Rachel Carson, it is said, became aware of the dangers of chemical pesticides in the decline of eagle populations, including DDT, but was also aware of the controversy within the agricultural community which needed such pesticides to support crop production. Carson made the decision to produce her book "Silent Spring" after years of research.

It's hard to say if Carson was a pawn or not but the truth about DDT was never told. Banning DDT, which it turned out was the cheapest safest way of prevent millions of deaths due to malaria, should have been treated as a crime against humanity.

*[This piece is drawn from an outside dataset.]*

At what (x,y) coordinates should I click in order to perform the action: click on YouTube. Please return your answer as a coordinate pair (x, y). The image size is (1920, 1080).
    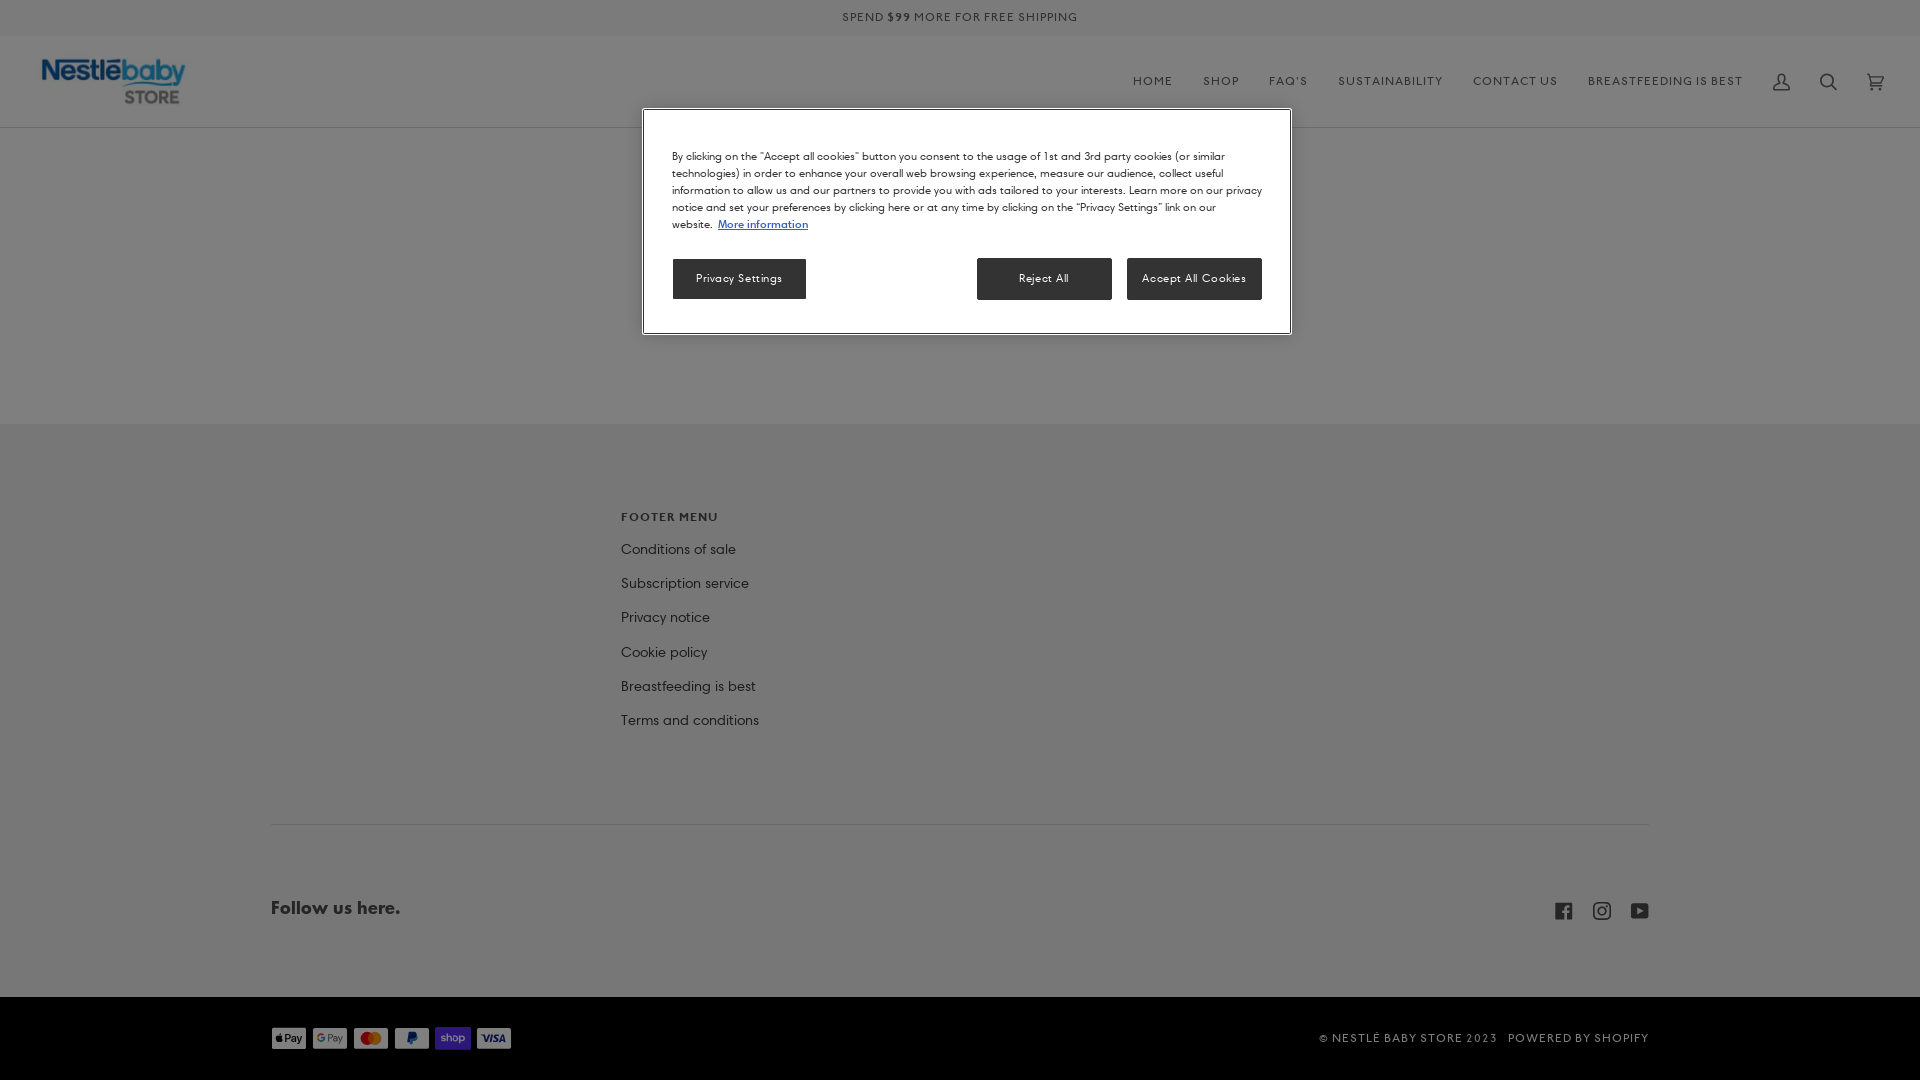
    Looking at the image, I should click on (1640, 911).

In 1971 during the EPA hearings on the banning of DDT Dr. J. Gordon Edwards asserted that DDT is not a carcinogenic hazard to man. DDT is not a mutagenic or teratogenic hazard to man. The uses of DDT under the regulations involved did not have a deleterious effect on freshwater fish, estuarine organisms, wild birds or other wildlife. This flew right in the face of the most well-known allegation about DDT - that the insecticide supposedly caused declines in the populations of birds such as the Bald Eagle.

Edwards knew this was a lie. Bald Eagle populations had declined decades before DDT had ever been used. Actually, eagle populations were rebounding during the years of peak DDT use, according to bird counts.

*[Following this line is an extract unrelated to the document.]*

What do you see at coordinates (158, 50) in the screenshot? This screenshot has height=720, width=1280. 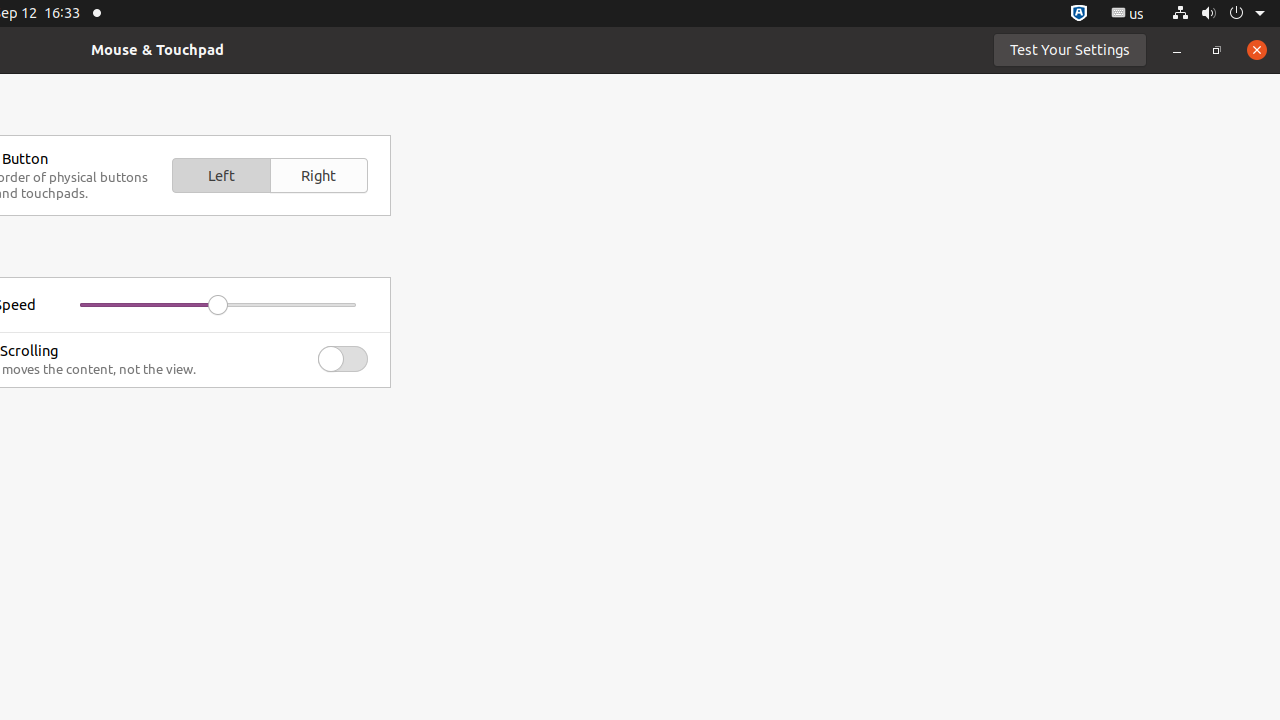 I see `Mouse & Touchpad` at bounding box center [158, 50].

Nonetheless DDT was banned by then EPA administrator William Ruckleshaus. Dr. Edwards investigated and uncovered disturbing statements and troubling connections between Ruckleshaus and anti-DDT environmental extremist groups. The fact that Ruckleshaus had made up his mind to ban DDT regardless of the facts is increased by his refusal of requests made under the Freedom of Information Act to turn over the documentation on which the ban was based.

Amazingly, just as critics of the "consensus" science on Global Warming are called deniers and are accused of being in the back pockets of the oil companies Dr. Edwards was also accused of being a "paid scientist". He was no such thing.

Before his death in 2004 he saw an about face by the New York Times and his nemesis, publisher Mr. Sulzberger, when they ran a pro-DDT editorial on Dec. 23, 2002 ("Fighting Malaria with DDT), a pro-DDT op-ed column on Aug. 7, 2003 (Is there a place for DDT?") and a pro-DDT New York Times Magazine article on April 11, 2004. ("What the World Needs Now is DDT").

Since then, there has been growing awareness for the need to rehabilitate DDT's image. Public health professionals and non-governmental organizations, notably Africa Fighting Malaria, stepped up efforts to increase the use of DDT. Alas, criminal charges will never be brought against busy-body do-gooders in the West who pushed to have DDT banned world-wide - they nearly succeeded and millions died.

Despite good old Ben Franklin's desire to relegate the Bald Eagle to scoundrel status (in favor of the truly awe inspiring Wild Turkey) I am glad this handsome bird is our national symbol. It was not the Bald Eagles fault it was used as a pawn - a role ill suited for this regal bird of prey.